The lack of financial literacy often pulls people into unmanageable debts on credit cards, lines of credit, and other loan opportunities. In fact, nearly half of credit-constrained Canadians have acquired multiple loans to make ends meet. But unfortunately, they don’t have adequate knowledge of the cost and consequences before taking such financial obligations.
How To Get Out of Debt?
If you’re living in Canada or wherever part of the world and struggling with an unmanageable debt situation, you are not alone. Many people have been in the same financial dilemma, but they were able to overcome it. Knowing that you’re having difficulty paying down your debts is the first step, and there is help available if you need it.
Budgeting and cutting down unnecessary expenses are the most practical thing you can do to alleviate the situation. However, it might be more difficult to do on your own when you have bad spending habits. You would need a concrete plan to clear up your debts. In this case, it would be best to go to a credit counsellor.
Credit counselling agencies usually can offer free advice no matter what your financial situation is. They evaluate your debts, budget, and credit and then help you develop the best plan to get out of debts. If you can’t pay off your balance on your own, they can also help you enroll in a debt management program (DMP).

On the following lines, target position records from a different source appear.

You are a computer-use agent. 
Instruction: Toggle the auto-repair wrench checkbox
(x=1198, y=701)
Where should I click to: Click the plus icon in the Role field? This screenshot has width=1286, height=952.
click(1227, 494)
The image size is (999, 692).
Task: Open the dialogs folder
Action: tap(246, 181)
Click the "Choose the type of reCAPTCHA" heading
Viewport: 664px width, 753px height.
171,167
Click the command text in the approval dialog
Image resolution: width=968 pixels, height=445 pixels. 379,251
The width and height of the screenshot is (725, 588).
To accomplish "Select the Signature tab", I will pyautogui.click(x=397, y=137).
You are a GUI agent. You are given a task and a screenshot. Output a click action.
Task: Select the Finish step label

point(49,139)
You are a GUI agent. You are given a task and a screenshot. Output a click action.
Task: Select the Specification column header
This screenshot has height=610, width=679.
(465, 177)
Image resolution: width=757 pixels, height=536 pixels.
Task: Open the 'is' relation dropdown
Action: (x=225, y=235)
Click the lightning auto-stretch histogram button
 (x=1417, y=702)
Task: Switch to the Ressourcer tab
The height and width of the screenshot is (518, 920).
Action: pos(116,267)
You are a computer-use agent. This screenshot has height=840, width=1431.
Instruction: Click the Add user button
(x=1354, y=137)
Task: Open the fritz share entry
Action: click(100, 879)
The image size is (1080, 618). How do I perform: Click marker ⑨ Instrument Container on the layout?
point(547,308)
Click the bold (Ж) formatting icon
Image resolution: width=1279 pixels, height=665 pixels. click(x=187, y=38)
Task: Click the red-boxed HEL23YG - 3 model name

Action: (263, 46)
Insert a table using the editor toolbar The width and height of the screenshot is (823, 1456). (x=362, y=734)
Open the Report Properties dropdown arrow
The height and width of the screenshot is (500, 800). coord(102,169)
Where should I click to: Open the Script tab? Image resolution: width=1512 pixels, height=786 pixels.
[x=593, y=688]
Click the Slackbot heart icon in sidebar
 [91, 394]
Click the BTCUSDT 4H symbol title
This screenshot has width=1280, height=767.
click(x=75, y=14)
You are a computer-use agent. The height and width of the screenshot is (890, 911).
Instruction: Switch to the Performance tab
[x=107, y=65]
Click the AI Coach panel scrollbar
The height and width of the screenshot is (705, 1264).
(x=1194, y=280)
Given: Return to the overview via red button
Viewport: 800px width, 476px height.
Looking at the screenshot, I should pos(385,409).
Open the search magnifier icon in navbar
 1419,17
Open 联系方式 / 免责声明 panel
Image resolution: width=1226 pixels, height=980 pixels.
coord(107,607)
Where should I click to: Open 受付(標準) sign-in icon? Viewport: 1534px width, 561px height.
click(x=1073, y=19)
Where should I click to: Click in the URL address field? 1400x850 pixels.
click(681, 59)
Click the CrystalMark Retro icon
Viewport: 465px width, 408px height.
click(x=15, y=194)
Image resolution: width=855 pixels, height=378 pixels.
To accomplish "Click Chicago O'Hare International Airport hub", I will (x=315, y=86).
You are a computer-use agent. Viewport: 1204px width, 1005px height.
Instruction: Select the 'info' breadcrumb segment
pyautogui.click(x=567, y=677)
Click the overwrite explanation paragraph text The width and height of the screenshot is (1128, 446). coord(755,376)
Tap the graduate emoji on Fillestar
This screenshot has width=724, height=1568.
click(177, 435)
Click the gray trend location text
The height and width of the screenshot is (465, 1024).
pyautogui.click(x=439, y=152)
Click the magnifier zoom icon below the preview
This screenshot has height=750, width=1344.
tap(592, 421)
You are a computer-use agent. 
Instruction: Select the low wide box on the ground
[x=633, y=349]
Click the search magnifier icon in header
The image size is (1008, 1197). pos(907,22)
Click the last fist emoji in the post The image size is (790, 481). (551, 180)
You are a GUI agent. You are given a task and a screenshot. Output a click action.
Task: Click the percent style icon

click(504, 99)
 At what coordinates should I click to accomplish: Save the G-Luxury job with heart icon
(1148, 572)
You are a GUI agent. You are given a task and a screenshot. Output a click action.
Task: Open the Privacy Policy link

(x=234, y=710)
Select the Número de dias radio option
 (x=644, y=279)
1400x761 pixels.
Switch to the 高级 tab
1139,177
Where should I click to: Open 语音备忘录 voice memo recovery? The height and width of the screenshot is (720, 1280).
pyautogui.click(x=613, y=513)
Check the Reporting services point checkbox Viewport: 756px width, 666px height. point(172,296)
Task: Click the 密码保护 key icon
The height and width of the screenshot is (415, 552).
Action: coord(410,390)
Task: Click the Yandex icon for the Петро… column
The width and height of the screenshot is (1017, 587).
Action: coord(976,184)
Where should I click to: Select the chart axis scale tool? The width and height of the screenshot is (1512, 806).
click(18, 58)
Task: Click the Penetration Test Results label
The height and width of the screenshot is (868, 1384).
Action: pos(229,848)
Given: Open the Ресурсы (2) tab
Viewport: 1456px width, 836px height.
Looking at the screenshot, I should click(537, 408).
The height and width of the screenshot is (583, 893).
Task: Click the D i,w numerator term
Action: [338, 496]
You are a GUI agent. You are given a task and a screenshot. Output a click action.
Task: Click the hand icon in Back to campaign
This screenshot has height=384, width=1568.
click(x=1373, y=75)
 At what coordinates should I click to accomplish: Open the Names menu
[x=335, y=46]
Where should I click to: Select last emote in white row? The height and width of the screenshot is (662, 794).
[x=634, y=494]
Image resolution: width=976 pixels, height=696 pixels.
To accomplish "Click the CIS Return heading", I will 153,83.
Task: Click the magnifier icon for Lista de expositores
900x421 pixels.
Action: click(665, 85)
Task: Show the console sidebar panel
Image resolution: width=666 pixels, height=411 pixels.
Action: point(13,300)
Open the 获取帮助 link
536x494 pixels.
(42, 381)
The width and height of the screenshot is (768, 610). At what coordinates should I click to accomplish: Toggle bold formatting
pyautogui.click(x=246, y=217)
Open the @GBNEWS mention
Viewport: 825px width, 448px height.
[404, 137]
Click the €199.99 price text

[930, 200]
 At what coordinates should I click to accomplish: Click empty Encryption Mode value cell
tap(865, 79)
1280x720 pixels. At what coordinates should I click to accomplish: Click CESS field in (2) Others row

Debts are not necessarily a bad thing as we need to take out a loan or use a credit card to make essential purchases. But it only becomes unhealthy when you take on more debts that you can comfortably afford. That’s why financial education is important to help you develop a good financial attitude and behavior. When you know how to handle your finances, a high cost of living and easy access to credit would not be a problem.